Hi guys, I am not very familiar with how NVMe is handled for booting, but I just ordered a X10SRi-F for a homelab upgrade and figured if I can get a PCIe card to slot a NVMe SSD into, I’d prefer this for my proxmox host and it’s VM’s over a SATA ssd.
That said, I don’t fully understand how to determine if it can actually boot from this device. I do build desktops, have for 15+ years, but I’ll be honest I have been slightly confused by NVMe and it’s comparability since it’s release many years ago. The X10SRi-F has UEFI, but I am not certain if it has whatever is required to boot from a PCIe NVMe device, and looking at the manual and poking around forum threads has not really helped my understand. I did come across some posts about “making any mobo including legacy bios boards boot from NVMe with clover bootloader” etc, but as a server I more want to just “be stable and work”, I am not sure this route is right for me, nor is editing the BIOS imo which is another option I found.
Does anyone know if this board will natively boot from NVMe on a PCIe add on riser card?

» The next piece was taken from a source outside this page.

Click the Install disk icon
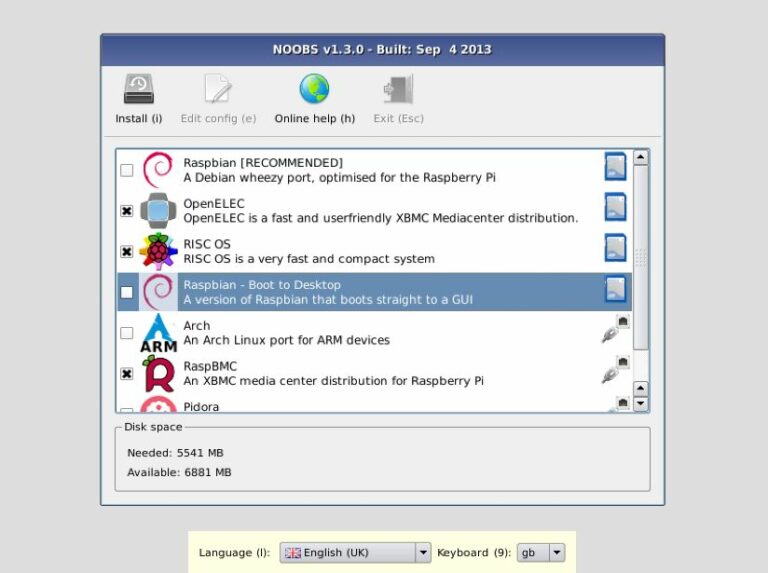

I had an X10SRA-F, so not exactly the same board but pretty damn close - it did NVME booting just fine, but only after the BIOS was flashed to revision 2.0c. Processor was a Xeon E5-2676 v3. You won’t need to do anything fancy - if it’s supported, it will show up right in your boot devices list and that’s it (edit, like gordon just mentioned, after you have a UEFI boot partition on it/have installed the OS).

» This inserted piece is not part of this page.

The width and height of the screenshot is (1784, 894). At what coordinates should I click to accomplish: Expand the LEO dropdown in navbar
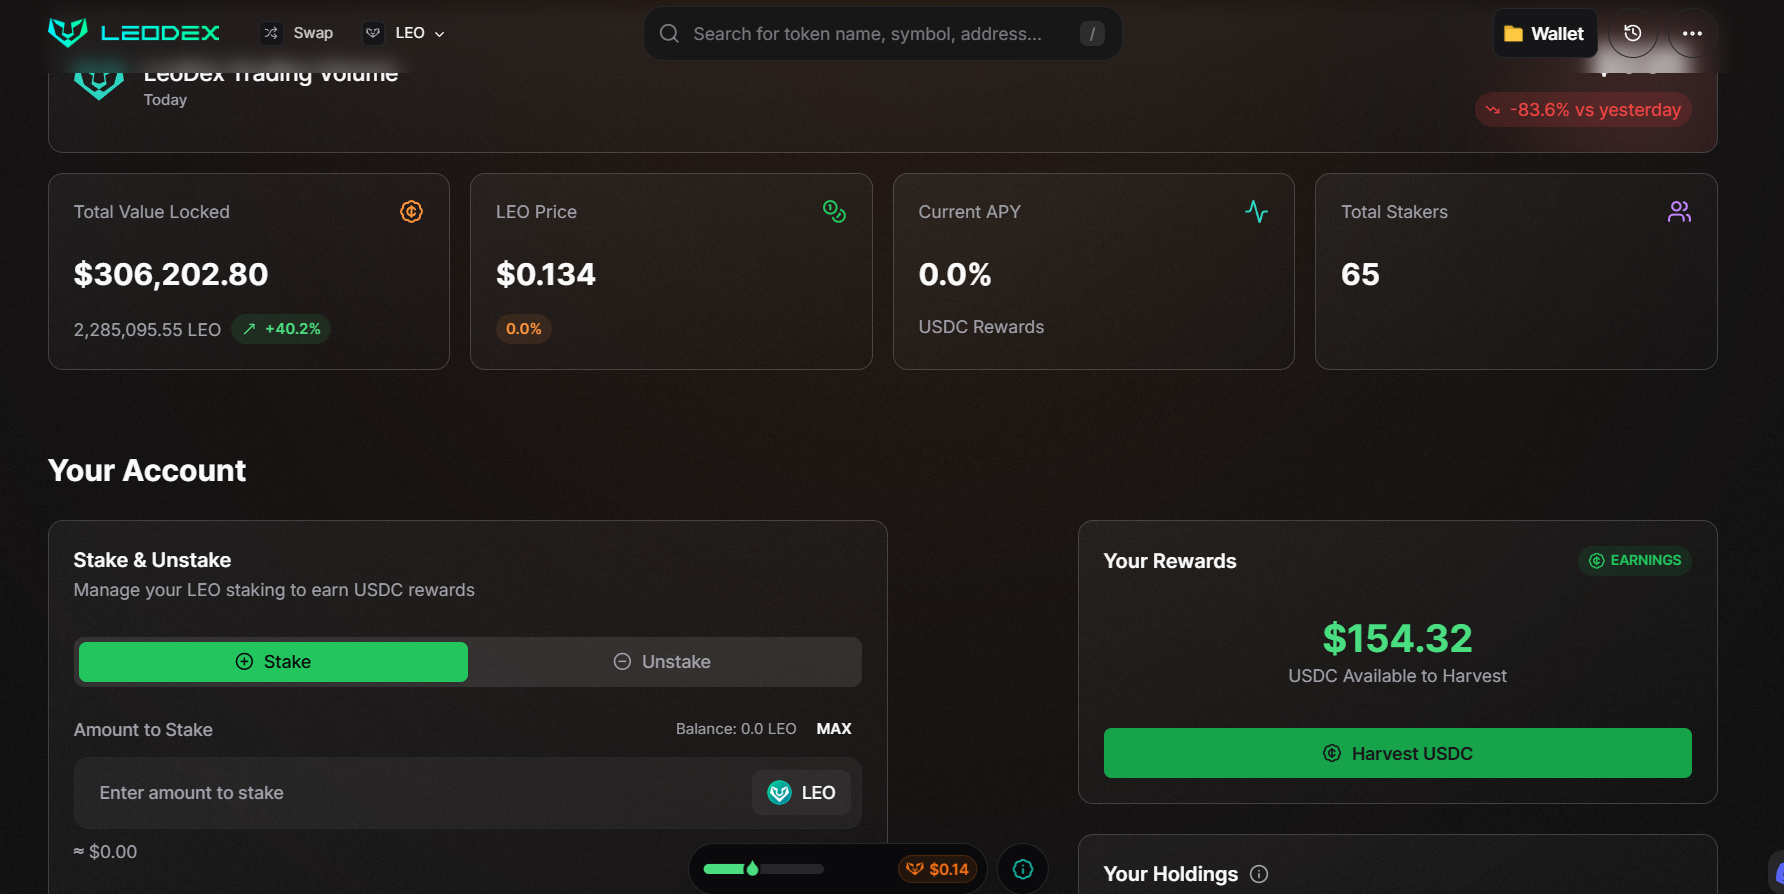coord(404,33)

I’ll let someone else confirm, but I suspect that worst case, you need a BIOS update. Best case, it works out of the box.
Yes, but you won’t see the boot option until after you install a UEFI OS. I have the x10dri, so the dualie version of what you got.
I was concerned at first since I didn’t see a way to designate an NVME drive as the boot target. Once I installed Fedora on it, and rebooted there it was! I imagine it’s similar for other OS.
I ended up picking up a Supermicro AOC-SLG3-2M2 which seems to be the official nvme riser, and it supports my mobo. I am relatively sure a “random” nvme riser card would work. But. Snagged one on eBay for 40 bucks so I figure it’s enterprise grade, and officially supported.
Now let’s just hope the Samsung 980 I got for it will work as intended.